The Old Wooden Heart
Driving past the Carnegie Apartments.
Listening to love songs on the car radio.
Sha la la....I love you...I do...I do
And then I remembered.
It was a day so long ago.
I was maybe ten years old.
Charlie and I rode our bikes to the library.
It was the old brown brick library.
Brick from the brickyard south of town.
Red tile roof.
It was a Carnegie Library.
I learned later about Andrew Carnegie.
Steel magnate.
Robber baron.
But he helped build libraries all over the country.
So we would ride our bikes there.
Mine was a red Schwinn.
A one speed bike.
A basket and light hooked to the handle bars.
Charlie had a ten speed.
Hand brakes.
Green.
A Huffy.
We would go to the library.
First we would go to the third floor museum.
Look at the old dugout canoe.
Look at the giant turtle shell.
Then we would look for some books.
Maybe "Old Yeller".
Maybe a book about tools.
Maybe a pirate book.
We would leave through the big wooden doors.
Then slide down the metal hand rail.
Walk back up the wide concrete steps.
Slide down again.
We decided to look under the steps.
We walked thru the sticker bushes.
I am sure that they have a real name.
But to us they were sticker bushes.
We jumped down into the wide concrete drain.
We crawled under the wire fence.
We were under the steps.
Dark and cool.
Full of leaves.
Some old empty booze bottles.
A couple of old brown boots.
Newspapers and trash.
A great secret place.
But so easy to get to.
A guy could hide there for a long time.
Maybe somebody did.
Then I saw something in the dry leaves.
I picked it up.
A small wooden heart.
Initials carved in it.
I showed it to Charlie.
We wondered if some bum had left it there.
It was old.
The metal loop on the top was rusted through.
I put it in my pocket.
We rode back up the hill.
Back home.
I put the heart in my secret treasure cigar box.
Every once in awhile I would look at it.
Take it out and wonder who they were.
The lovers whose intials were carved into it.
What happened to them?
Then I would put it back in the cigar box.
Next to the Iron Cross.
Great uncle Oscar took it from a dead German.
Back during the Great War.
Years later I felt strange keeping the heart.
Keeping it locked up in that old cigar box.
Somehow it needed to be free.
Not lying next to the Iron Cross.
So I took it out of the box.
I drove down to the Missouri River.
Parked near the river bank.
Nice warm evening.
Walked down to the river.
Watched the water flowing south.
Heard the crickets singing evening songs.
Thought about the giant catfish still uncaught.
I looked at the old wooden heart.
Thought about the unknown to me lovers.
Wished a wish of undying love.
And tossed the heart into the swirling current.
8 Comments:
I wonder who they were... and where the heart is now.
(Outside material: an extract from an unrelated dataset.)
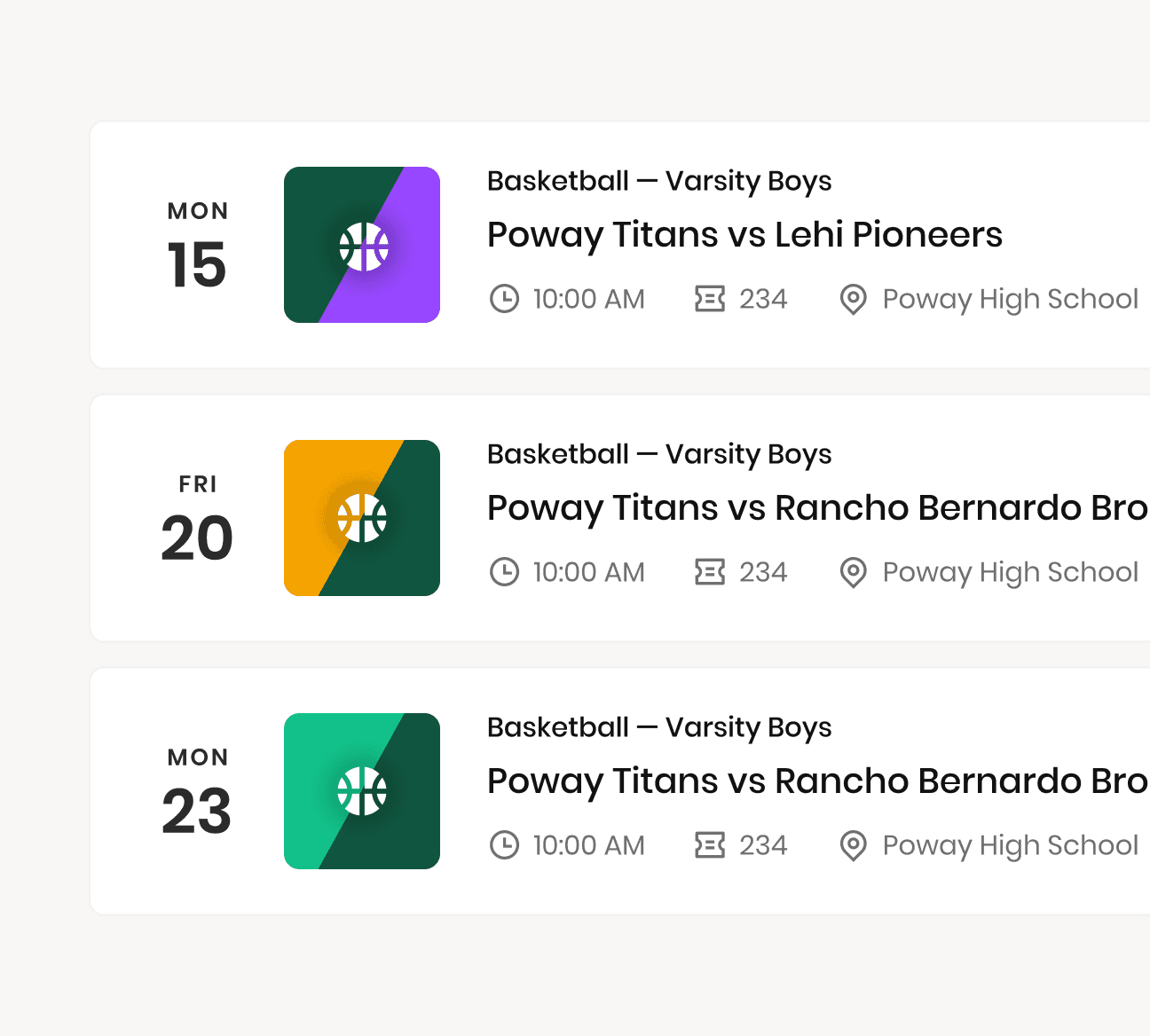The height and width of the screenshot is (1036, 1150).
Task: Click the clock icon on the Friday 20 game
Action: tap(504, 572)
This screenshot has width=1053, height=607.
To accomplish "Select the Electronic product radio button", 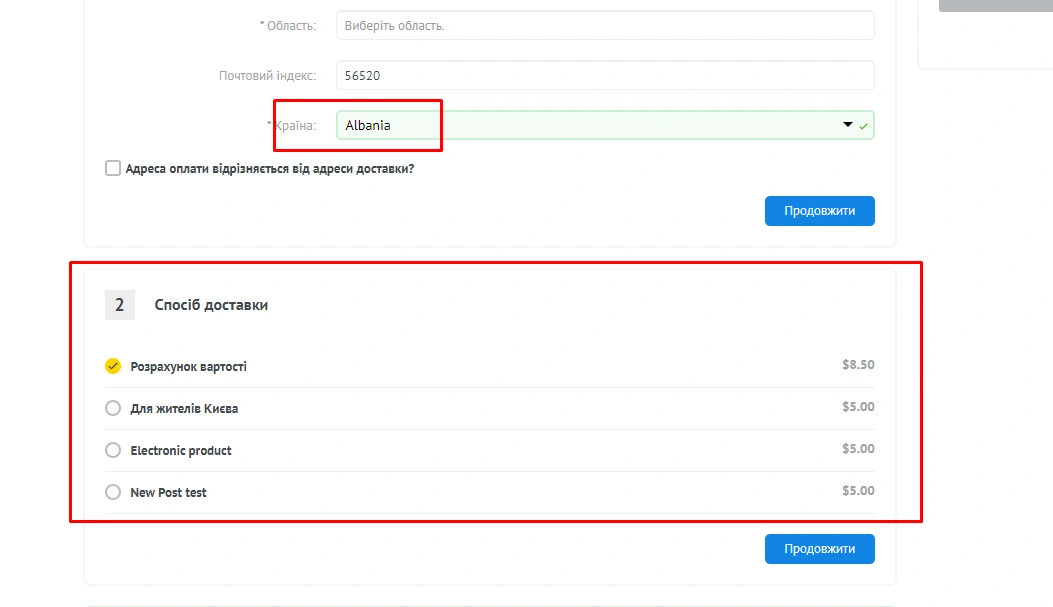I will click(x=113, y=450).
In the belly of some big catfish? ;-) Enjoyed this.
That catfish is just laying at the bottom of the river, facing upstream with its big mouth open, and eating all that comes near it.
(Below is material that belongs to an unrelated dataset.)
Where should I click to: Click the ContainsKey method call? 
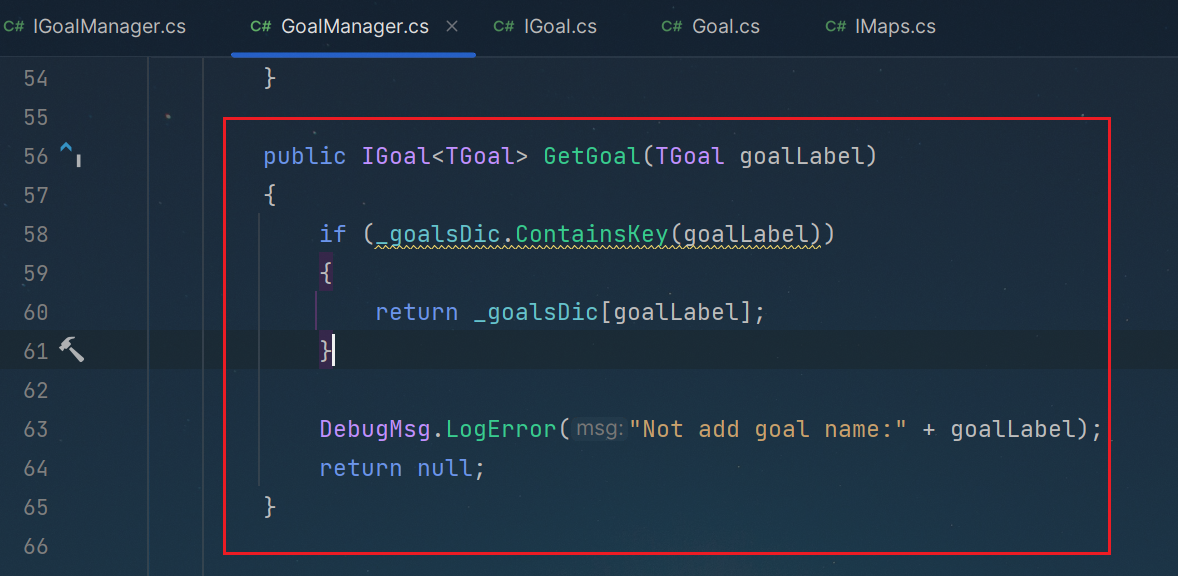tap(592, 234)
Sorry to be so late commenting here, Fred, but I just loved this story and the way you told it. Maybe it floated downstream and somebody else found it. Maybe the catfish ate it after all.
(We called those things stick-tights, once the burrs got on your clothes or in your hair. I don't know what the bushes were called.)
Better late than never!....stick-tights!!! Good name!
Your poems are like no one else's. They're stories, novellas even. Another intriguing one.
Wow Patry!.. Thank you so much!
: )
r2k...Thanks for the smile!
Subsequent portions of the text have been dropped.